Courses at Vysoká Škola Manažmentu will be taught in both English and Slovak, depending on availability and student preferences. After three years of study, and upon successful completion of a thesis and final exam, students will be awarded a Slovak bachelor's degree. At that point they can head to the workforce, continue their education elsewhere, or complete only one additional year at City University to obtain a United State's bachelor's degree. School officials point out the unique opportunity of earning two bachelor's degrees in only four years.
Those presently attending the university will not be eligible for a Slovak diploma.
Students currently enrolled at City University, all of whom matriculated not knowing if City University would ever be accredited, were largely indifferent to the recent decision. Although most said they were pleased when interviewed by The Slovak Spectator on November 23, they added the issue was primarily a matter of pride, since school graduates had always been viewed favourably by multinationals in Slovakia as well as companies and educational institutions abroad.
Labour market professionals agree that in practical terms, accreditation will have little effect on the job opportunities of City University graduates. Stanislav Fančovič, a consultant for the human resources firm Take It, said that the recent decision probably wouldn't affect the thinking of employers, who were much more concerned with the skills and experience job candidates had to offer.
"City University graduates already have a good reputation mainly because of their fluency in English," said Fančovič. "So while accreditation might be good for them [City University] in terms of enrolment, reputation, and so on, I don't think many employers will notice."
Others not so lucky
The decision comes on the heels of a refusal by the government's Accreditation Commission in October to accredit various academic departments at three universities founded by the former government, a decision the schools themselves say was politically motivated.
The Education Ministry's Mederly said that both decisions had been based on "quality of education and professors, not politics. As far as the timing of the two [to accredit CU and not the three Mečiar-era schools], they are separate issues. City University is private and is not seeking to be included in the state system."
City University was established in Trenčín in 1991 and in Bratislava in 1992 as Slovakia's only full-time university-level insitution offering instruction exclusively in English. The school's curriculum consists primarily of business courses towards an American BSc degree in Business Management.
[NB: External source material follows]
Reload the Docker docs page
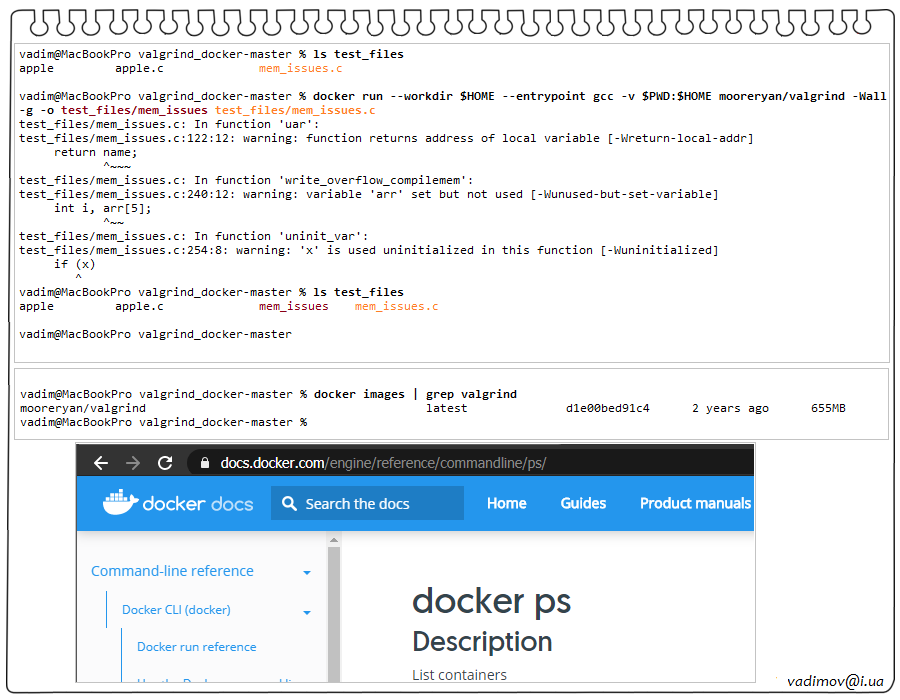 pyautogui.click(x=166, y=463)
Enrollment at both campuses has risen from 154 in the 1992-93 academic year to 732 in 1998-99.
In the past, students attending City University were not eligible to receive a university diploma recognized by the Slovak Education Ministry after finishing their three-year courses of study.
At the time of the school's inception, however, City University students were given the same tax and employment status that the country's state system students enjoyed.
In 1996, under the government of Vladimír Mečiar, the country's higher education laws were amended so that all universities had to be in accordance with requirements for Slovak state schools. Faced with the possibility of being shut down, City University applied for accreditation within a month of the passage of the new amendment.
This accreditation was given to CU on May 25, 1998 by the Mečiar government's Accreditation Commission, but was not voted on in parliament until this month.
Gutiérrez said that at times the drawn-out accreditation process felt like a "dance party where no one knows the music," explaining that Education Ministry officials had no rules or precedents to follow in accrediting a private university. "When the new government came in, things began moving more smoothly," he said. "It was like a log jam being broken."